Segment Start: RECORDS FOR PROCESSING
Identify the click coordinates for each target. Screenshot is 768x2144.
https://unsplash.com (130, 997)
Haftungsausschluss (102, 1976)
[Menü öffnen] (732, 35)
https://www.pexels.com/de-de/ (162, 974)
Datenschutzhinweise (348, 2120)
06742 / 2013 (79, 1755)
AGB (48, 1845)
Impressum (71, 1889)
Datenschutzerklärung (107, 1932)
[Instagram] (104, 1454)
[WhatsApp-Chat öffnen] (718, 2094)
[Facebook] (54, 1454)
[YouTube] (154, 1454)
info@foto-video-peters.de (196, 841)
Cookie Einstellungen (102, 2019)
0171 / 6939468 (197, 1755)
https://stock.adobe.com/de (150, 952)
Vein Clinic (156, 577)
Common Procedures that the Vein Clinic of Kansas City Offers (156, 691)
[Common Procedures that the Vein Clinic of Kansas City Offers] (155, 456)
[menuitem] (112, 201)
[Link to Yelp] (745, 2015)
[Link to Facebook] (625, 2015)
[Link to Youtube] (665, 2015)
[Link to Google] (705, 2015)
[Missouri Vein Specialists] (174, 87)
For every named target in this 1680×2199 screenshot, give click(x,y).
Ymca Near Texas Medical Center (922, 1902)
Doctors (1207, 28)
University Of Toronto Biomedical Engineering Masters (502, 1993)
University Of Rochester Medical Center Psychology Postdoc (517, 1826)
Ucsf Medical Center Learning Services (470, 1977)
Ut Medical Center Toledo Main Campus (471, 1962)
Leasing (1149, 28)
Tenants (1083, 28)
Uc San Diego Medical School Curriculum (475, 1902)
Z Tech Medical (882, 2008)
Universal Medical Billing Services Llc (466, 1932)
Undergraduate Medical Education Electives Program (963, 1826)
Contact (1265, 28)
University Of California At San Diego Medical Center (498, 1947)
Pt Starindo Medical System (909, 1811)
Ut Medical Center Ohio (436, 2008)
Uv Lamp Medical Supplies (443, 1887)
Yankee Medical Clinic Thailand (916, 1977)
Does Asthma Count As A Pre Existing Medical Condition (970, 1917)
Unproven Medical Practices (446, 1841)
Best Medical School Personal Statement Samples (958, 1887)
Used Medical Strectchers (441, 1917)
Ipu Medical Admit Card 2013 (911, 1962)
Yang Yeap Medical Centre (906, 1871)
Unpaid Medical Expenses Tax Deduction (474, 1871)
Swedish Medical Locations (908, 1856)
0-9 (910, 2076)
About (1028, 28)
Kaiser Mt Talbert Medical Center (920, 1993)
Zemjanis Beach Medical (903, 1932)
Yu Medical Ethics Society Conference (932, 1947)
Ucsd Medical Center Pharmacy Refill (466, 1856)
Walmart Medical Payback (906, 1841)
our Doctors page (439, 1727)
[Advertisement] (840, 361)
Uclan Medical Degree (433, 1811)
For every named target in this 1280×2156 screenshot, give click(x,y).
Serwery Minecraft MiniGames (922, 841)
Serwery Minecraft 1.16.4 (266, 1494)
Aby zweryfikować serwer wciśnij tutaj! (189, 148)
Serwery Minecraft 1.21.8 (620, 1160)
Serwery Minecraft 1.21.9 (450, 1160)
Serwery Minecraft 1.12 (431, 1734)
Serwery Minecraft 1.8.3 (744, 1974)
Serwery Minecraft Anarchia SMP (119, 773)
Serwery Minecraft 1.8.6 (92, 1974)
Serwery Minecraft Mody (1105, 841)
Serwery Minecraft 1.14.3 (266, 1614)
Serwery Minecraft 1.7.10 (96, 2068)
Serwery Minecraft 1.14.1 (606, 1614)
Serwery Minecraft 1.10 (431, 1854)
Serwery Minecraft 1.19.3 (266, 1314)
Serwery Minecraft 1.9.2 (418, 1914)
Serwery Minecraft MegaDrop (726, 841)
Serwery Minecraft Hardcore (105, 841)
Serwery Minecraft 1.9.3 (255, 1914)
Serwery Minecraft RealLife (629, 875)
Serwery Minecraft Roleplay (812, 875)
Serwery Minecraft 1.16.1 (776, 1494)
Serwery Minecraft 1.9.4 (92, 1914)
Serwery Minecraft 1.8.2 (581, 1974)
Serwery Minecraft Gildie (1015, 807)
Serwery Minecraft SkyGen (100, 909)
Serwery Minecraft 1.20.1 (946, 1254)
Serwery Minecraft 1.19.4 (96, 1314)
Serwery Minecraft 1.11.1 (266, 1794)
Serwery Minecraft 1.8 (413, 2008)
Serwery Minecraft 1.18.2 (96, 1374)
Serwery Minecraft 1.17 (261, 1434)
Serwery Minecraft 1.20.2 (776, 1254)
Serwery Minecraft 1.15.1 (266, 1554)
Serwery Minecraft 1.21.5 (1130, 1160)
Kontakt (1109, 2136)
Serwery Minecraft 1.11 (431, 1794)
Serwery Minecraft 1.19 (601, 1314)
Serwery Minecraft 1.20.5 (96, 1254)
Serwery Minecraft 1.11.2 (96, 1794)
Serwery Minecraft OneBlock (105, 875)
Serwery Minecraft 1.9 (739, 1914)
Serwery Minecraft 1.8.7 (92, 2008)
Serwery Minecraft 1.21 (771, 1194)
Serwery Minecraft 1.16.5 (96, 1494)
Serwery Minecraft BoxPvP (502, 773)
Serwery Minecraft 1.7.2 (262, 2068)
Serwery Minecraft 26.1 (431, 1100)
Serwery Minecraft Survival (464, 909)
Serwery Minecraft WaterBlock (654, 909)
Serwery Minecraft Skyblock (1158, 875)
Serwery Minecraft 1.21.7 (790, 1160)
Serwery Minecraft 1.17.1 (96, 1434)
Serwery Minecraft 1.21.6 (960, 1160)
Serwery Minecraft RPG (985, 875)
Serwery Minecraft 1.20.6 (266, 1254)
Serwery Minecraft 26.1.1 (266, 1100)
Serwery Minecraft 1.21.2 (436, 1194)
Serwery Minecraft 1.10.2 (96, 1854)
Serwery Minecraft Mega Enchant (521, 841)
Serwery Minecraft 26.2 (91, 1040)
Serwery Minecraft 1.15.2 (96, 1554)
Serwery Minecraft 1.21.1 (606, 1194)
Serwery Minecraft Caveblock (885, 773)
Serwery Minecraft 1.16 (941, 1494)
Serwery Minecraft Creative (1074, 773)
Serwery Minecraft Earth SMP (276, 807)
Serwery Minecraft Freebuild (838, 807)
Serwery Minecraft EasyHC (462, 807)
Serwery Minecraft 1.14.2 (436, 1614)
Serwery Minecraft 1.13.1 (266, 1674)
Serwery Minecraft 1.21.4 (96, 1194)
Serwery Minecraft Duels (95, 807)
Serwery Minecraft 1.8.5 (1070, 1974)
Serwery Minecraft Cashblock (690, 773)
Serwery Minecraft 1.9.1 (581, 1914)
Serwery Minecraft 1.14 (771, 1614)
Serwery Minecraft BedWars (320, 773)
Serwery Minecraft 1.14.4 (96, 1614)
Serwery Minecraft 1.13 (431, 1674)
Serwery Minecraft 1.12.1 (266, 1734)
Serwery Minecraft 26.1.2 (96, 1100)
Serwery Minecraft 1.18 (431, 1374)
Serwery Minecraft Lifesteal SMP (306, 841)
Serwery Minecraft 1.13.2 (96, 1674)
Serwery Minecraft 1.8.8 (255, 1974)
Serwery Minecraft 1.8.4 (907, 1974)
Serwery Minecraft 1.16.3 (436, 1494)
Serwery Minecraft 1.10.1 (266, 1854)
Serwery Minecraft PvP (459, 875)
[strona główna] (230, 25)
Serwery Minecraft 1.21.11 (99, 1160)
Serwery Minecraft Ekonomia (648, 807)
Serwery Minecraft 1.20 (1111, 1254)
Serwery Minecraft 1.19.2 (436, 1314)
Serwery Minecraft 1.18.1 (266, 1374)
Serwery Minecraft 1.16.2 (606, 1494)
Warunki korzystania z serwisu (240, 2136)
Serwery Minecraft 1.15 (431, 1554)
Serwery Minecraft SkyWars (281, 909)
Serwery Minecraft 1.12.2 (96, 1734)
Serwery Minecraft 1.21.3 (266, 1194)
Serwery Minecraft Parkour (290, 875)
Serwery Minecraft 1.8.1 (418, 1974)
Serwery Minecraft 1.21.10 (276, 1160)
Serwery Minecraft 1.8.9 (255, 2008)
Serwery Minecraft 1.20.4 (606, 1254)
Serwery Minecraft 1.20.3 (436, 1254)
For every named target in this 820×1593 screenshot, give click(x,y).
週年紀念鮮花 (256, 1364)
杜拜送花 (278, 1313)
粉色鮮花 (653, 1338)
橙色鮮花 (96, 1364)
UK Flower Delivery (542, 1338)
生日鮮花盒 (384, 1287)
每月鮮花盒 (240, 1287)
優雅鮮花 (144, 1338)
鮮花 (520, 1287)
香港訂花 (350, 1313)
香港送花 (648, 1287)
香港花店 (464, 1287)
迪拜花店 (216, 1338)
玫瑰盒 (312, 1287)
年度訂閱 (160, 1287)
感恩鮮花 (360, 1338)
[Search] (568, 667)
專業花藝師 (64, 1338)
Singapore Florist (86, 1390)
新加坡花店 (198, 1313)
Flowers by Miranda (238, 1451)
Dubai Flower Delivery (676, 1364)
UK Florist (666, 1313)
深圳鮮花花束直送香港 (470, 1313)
Segment End: RECORDS FOR PROCESSING
== PROBLEM DESCRIPTION ==
Could you restate word for word the lines above from the one containing "Serwery Minecraft Caveblock (885, 773)" through the one containing "Serwery Minecraft 1.9.1 (581, 1914)", both included, and nothing else?

== OUTPUT FOR THIS EXERCISE ==
Serwery Minecraft Caveblock (885, 773)
Serwery Minecraft 1.16 (941, 1494)
Serwery Minecraft Creative (1074, 773)
Serwery Minecraft Earth SMP (276, 807)
Serwery Minecraft Freebuild (838, 807)
Serwery Minecraft EasyHC (462, 807)
Serwery Minecraft 1.14.2 (436, 1614)
Serwery Minecraft 1.13.1 (266, 1674)
Serwery Minecraft 1.21.4 (96, 1194)
Serwery Minecraft Duels (95, 807)
Serwery Minecraft 1.8.5 (1070, 1974)
Serwery Minecraft Cashblock (690, 773)
Serwery Minecraft 1.9.1 (581, 1914)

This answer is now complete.